But DA:O doesn't just have combat solutions. It has a bunch of combat, and then it ends with everything going the protagonists way because you killed enough people. The only difference between DA2 and DA:O is that Hawke can't pick the persuade option to calm Meredith down when Anders goes all nuclear on everyone.
I dunno, you can CHOOSE not to kill the mages in the tower, choose not to kill Eamon's son, choose not to kill the werewolves, choose not to kill Flemeth, choose not to kill Loghain, choose to get the Landsmeet on your side so you have to kill fewer of them. You have quite a few choices that involve NOT killing people. It's true though, that no matter what choices you make, you always kill the Archdemon at the end. The Warden will always succeed.
By the same token, Hawke will always fail to stop the mage-templar war. Both are required parts of the story that is being told. Ultimately the question is of which story you prefer- the story of someone striving but falling short, or the story of someone ultimately succeeding.

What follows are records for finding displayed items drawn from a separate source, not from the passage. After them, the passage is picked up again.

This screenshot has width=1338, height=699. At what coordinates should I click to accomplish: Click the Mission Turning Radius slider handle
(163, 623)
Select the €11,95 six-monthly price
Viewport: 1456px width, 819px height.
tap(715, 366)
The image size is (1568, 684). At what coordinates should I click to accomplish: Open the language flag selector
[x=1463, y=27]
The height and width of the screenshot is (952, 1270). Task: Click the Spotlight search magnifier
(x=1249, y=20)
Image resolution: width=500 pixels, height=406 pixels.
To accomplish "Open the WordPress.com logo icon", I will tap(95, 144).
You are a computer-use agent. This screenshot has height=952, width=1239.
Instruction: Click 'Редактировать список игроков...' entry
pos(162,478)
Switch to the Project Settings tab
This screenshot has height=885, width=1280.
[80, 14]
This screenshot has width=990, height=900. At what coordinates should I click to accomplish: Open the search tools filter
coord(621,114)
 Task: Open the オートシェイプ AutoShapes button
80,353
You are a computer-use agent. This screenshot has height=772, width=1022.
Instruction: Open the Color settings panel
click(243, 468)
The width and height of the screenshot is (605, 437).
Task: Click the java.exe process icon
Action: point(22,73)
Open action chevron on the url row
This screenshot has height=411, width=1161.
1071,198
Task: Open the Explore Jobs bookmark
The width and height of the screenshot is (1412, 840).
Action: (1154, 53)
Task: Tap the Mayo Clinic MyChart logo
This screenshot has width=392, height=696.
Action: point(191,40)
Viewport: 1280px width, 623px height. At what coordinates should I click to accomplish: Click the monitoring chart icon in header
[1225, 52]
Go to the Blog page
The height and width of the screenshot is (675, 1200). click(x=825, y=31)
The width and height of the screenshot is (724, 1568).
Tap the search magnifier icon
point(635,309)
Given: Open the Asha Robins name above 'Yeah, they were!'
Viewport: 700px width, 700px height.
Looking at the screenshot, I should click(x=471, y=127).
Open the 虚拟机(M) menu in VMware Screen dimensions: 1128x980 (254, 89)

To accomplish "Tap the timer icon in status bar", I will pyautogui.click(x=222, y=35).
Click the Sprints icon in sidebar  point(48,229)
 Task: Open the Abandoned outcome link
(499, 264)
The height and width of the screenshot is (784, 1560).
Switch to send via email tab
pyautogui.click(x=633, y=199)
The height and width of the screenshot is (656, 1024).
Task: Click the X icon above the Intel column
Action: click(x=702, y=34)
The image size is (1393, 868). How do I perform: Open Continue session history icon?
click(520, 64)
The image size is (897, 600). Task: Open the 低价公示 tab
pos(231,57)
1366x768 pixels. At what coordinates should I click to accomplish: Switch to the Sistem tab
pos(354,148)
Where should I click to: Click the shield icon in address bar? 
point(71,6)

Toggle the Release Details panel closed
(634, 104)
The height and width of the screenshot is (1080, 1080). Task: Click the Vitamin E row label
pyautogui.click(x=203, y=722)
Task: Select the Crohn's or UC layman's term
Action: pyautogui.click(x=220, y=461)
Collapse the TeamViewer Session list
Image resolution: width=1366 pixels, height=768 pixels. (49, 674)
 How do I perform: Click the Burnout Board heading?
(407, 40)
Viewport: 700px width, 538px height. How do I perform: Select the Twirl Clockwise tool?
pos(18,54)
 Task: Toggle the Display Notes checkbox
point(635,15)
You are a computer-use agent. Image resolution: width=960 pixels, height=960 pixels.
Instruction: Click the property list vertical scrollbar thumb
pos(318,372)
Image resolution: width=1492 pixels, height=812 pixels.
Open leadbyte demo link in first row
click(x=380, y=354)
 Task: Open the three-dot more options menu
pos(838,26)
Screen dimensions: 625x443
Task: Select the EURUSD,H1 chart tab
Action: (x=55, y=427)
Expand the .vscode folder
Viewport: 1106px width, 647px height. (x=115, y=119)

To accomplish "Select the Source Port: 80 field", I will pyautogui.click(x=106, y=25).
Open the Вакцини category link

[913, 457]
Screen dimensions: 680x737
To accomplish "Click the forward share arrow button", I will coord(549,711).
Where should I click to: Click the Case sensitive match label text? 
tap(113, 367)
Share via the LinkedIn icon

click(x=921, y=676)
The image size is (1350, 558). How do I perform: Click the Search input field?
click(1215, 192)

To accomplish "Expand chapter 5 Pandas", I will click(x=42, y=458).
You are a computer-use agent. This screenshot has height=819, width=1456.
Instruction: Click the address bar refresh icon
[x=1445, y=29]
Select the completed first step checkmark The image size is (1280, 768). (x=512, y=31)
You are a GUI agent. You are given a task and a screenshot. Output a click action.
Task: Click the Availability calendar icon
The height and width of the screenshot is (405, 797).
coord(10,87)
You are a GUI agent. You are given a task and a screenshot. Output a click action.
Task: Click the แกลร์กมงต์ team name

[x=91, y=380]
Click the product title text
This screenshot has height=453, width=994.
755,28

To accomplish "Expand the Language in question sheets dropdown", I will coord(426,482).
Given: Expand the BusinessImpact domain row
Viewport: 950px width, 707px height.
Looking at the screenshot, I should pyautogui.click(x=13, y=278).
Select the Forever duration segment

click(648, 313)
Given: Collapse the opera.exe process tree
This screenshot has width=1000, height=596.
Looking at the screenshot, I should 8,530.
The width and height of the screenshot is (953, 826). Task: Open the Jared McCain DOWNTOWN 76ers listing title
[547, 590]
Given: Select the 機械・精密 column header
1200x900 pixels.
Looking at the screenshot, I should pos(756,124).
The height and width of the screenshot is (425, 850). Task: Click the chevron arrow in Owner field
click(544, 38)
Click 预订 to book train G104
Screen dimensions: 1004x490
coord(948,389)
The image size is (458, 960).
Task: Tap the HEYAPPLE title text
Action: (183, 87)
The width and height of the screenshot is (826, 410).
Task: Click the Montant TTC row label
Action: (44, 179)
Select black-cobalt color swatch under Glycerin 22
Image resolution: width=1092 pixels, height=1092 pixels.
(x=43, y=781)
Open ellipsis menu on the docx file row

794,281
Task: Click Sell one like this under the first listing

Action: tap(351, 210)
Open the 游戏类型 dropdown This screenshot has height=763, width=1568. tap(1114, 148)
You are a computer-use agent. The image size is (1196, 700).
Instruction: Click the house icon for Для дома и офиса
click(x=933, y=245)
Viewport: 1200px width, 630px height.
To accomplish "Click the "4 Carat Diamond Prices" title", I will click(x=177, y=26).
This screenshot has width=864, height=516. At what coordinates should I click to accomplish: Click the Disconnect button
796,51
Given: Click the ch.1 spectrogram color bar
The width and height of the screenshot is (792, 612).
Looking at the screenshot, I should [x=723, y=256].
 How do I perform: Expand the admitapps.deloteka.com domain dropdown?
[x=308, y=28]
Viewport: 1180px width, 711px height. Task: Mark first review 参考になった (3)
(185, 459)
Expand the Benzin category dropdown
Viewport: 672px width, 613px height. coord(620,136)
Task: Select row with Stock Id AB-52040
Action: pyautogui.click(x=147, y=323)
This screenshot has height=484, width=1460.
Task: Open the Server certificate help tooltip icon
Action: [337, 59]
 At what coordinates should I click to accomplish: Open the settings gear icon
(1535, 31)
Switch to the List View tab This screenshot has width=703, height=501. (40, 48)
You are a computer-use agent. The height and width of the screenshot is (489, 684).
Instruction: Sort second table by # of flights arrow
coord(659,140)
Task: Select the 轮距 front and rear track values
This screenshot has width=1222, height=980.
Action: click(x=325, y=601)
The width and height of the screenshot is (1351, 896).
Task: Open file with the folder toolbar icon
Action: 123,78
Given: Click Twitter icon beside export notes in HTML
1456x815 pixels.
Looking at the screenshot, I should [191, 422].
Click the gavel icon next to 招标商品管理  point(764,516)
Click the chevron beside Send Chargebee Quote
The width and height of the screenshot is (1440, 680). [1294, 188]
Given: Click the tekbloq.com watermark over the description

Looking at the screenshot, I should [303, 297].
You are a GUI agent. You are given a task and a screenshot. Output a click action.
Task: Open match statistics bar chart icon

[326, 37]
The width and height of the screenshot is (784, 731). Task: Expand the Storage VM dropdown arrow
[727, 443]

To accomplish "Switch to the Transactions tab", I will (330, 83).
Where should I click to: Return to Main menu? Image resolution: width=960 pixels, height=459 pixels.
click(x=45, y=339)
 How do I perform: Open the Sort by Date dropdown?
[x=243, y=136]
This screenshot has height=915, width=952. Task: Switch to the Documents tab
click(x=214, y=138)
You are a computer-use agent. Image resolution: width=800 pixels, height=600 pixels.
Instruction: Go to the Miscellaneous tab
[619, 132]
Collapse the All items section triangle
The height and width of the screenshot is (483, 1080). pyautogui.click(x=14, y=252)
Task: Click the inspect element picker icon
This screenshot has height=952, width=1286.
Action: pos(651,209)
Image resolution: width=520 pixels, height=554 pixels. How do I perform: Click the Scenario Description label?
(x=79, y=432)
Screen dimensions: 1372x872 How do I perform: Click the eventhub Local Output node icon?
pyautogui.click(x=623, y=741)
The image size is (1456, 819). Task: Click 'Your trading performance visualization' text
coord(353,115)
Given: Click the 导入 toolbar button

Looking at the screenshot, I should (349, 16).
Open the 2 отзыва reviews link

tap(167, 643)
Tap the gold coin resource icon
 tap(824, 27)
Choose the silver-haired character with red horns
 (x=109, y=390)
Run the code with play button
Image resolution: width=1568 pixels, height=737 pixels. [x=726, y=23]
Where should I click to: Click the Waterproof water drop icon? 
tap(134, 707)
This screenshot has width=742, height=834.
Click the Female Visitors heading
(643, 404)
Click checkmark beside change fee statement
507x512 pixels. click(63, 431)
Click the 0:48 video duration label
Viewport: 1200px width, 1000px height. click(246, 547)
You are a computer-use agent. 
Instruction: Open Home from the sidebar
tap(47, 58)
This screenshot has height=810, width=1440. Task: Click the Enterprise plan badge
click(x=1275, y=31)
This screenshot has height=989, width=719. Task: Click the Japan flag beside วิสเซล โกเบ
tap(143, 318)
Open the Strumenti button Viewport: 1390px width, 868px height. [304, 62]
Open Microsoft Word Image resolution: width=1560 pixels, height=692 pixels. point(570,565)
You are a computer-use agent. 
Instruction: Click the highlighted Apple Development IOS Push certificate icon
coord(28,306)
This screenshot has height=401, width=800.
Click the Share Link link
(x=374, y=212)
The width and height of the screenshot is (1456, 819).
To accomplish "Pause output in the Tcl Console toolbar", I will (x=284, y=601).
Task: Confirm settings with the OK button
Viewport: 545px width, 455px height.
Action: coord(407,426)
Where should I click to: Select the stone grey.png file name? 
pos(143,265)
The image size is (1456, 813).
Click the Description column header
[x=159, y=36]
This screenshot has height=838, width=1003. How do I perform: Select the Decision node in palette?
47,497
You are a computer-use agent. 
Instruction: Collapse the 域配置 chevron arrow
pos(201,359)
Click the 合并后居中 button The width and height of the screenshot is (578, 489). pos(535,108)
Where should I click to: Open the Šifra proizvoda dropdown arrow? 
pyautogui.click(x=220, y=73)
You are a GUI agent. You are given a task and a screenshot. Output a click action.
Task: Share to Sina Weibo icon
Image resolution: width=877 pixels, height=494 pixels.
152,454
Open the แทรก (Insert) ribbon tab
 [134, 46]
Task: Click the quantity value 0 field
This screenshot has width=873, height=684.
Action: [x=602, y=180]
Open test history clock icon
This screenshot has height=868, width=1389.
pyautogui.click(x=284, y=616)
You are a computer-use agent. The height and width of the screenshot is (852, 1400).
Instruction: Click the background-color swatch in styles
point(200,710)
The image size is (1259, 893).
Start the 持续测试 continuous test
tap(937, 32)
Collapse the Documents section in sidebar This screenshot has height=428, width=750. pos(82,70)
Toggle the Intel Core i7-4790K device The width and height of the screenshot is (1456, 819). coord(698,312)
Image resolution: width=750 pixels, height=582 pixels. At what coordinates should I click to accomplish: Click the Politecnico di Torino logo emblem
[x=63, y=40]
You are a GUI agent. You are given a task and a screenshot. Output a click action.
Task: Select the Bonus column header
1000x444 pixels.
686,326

Now within the context of those narratives, the characters are quite comparable. It's certainly true that Hawke was in many ways just as good at killing people as the Warden, I've always liked to imagine that the difference between the two was focus. Hawke had an introverted focus. The world was comprised of Hawke and Hawkes family. Later Hawke's friends and close companions become a kind of surrogate family, but the focus doesn't change. Hawke didn't really care about the well-being of the city of Kirkwall, preferring to hang out with his/her friends at the Hanged Man rather than play politics and shape the course of things. Ultimately this willingness to go where the road takes him/her is what causes Hawke to be unable to succeed. The solutions to Hawke's problems often aren't violence, rather the violence is created as a symptom of the problems Hawke encounters.
The big difference between the Warden and Hawke is that for the Warden, violence IS the answer, and in fact, the ONLY answer to the Warden's major problem, the Archdemon. The Warden also takes a hand in involving themselves with the people who set the world on its course. The Warden's problems can be solved with violence many times because the Warden maneuvers it to be so. Thus the Warden's focus, more extroverted and concentrated on the world at large, allows some control of his/her own destiny.
I find them both intriguing characters, but I like the Warden better because I feel like Hawke never lived up to the potential he or she showed. The game was advertised as the story of a rise to power, but ultimately it wasn't really. Hawke never really seems to want political power, otherwise he/she would have done more in the third act towards obtaining that goal. Instead, he or she is content to choose either the mage or templar side, rather than seek to take the reigns and seize power his or herself.